Piccione
Cosa hanno in comune le grandi piazze del mondo come Venezia, Milano, Roma, Mosca, La Mecca, Delhi, Berlino, New York, Basilea e Stoccarda? Sono tutte popolate da un gran numero di piccioni urbani. In tutto il mondo, indipendentemente dalla religione o dall’orientamento politico, i piccioni vengono nutriti, accuditi e amati — ma anche odiati, disprezzati e perseguitati. Nessun altro animale divide le opinioni come il piccione. Pochi animali hanno provocato una polarizzazione così forte di emozioni e giudizi. Se da un lato i piccioni bianchi sono simbolo dello Spirito Santo, dell’amore e della pace, dall’altro i piccioni di città vengono chiamati “ratti dell’aria” o “spazzatura volante”.
Per migliaia di anni, i piccioni si sono stabiliti regolarmente nelle città. Perché amano così tanto l’ambiente umano? L’habitat naturale del colombo selvatico presenta diverse somiglianze essenziali con le città. I canyon urbani spogli con le loro alte facciate ricordano le scogliere rocciose. I piccioni preferiscono ambienti poveri di vegetazione e nidificano in grotte semibuie e fessure nella roccia — strutture che si trovano anche nelle aree urbane.
Il piccione urbano si accontenta di un nido molto semplice fatto di piccoli rami, bastoncini, fili, carta, ecc. Costruisce il nido su qualsiasi superficie orizzontale (es. cornicioni, bovindi, sporgenze, nicchie, cassette delle tende da sole, insegne luminose, ecc.). La femmina depone 2 uova per covata, e in base alle condizioni climatiche e alimentari, può fare da 2 a 6 covate all’anno. Il tasso di mortalità dei piccoli è stimato al 50%, quindi si calcola che una coppia allevi 3–4 pulcini all’anno. I giovani piccioni raggiungono la maturità sessuale dopo circa 4 mesi. Il piccione torna abitualmente al suo vecchio sito di nidificazione, anche se è stato modificato da ristrutturazioni o nuove costruzioni. Questo significa che anche gli edifici nuovi vengono presto ripopolati.
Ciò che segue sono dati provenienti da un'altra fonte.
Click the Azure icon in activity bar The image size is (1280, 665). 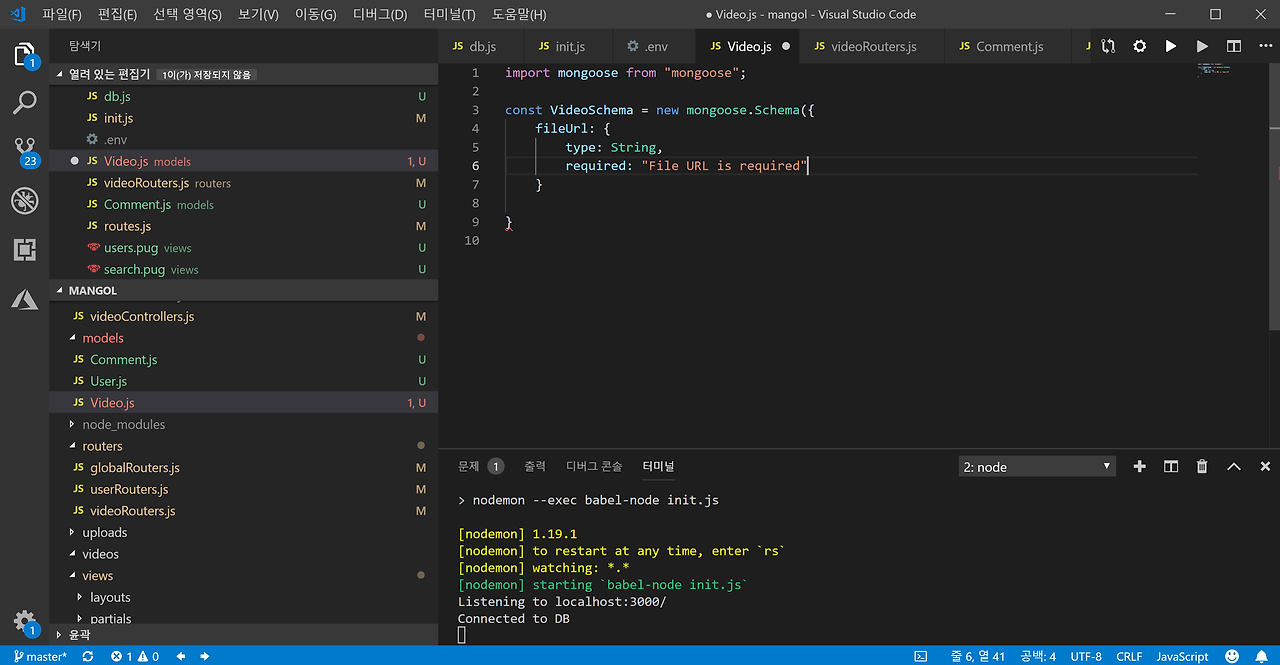coord(25,298)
L’alimentazione del piccione è composta principalmente da semi di piante e mangime per uccelli. Nelle aree urbane, però, si nutre anche di cibo umano come patatine fritte e briciole di pane. Le zone intorno ai chioschi, alle bancarelle di salsicce, ai panifici e simili sono perciò molto frequentate.
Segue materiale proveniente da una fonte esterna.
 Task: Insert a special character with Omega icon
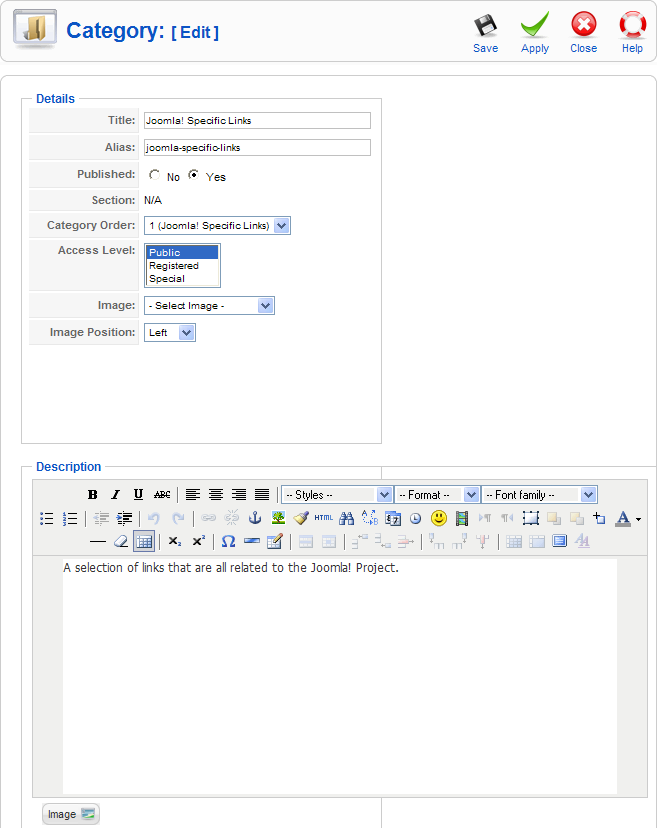[x=228, y=541]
I piccioni urbani si presentano in gruppi di nidificazione intorno ai loro luoghi di riposo e riproduzione. I cosiddetti stormi alimentari, composti da membri di diversi gruppi di nidificazione, necessitano generalmente di territori più ampi a seconda della disponibilità di cibo. Se questi gruppi vengono ridotti tramite catture mirate o misure di abbattimento, i piccioni dei quartieri vicini si spostano rapidamente nelle colonie appena svuotate.
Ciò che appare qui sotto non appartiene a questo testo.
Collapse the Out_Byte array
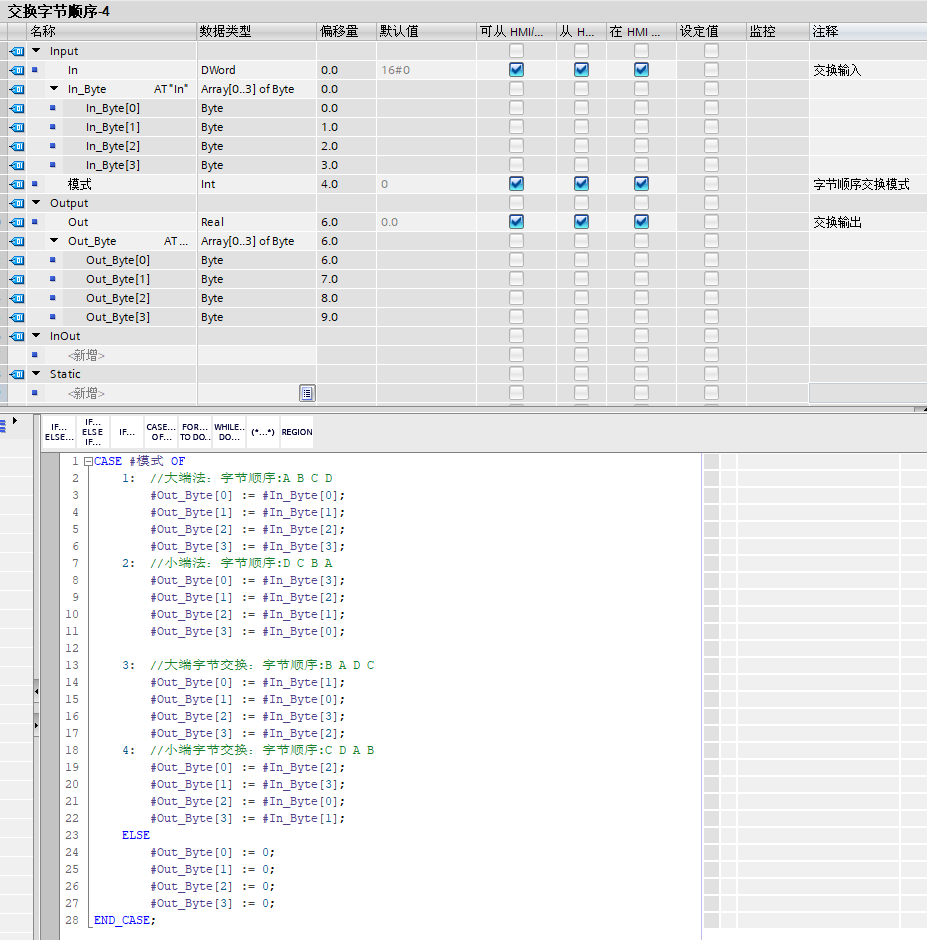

Dal punto di vista materiale e igienico, il piccione urbano è considerato un infestante:
Aspetto materiale:
Gli escrementi di piccione, altamente aggressivi (contenenti acido nitrico), danneggiano anche i materiali da costruzione più moderni (es. cemento, alluminio, arenaria, mattoni, marmo e persino acciaio). L’acido penetra nei materiali, rendendoli fragili e antiestetici. I costi di pulizia aumentano notevolmente e, senza sistemi di protezione, le facciate vengono nuovamente sporcate in poco tempo.
Aspetto igienico:
Numerose malattie ([link alla pagina delle malattie]) sono trasmesse o causate dalla sola presenza dei piccioni o dai loro escrementi. Tra queste ci sono infezioni virali (es. influenza, influenza aviaria) e batteriche, dannose anche per l’uomo.
Solo un sistema di allontanamento dei piccioni efficace e ben pianificato può ridurre questi danni. Lo sterminio o l’eliminazione totale non è possibile.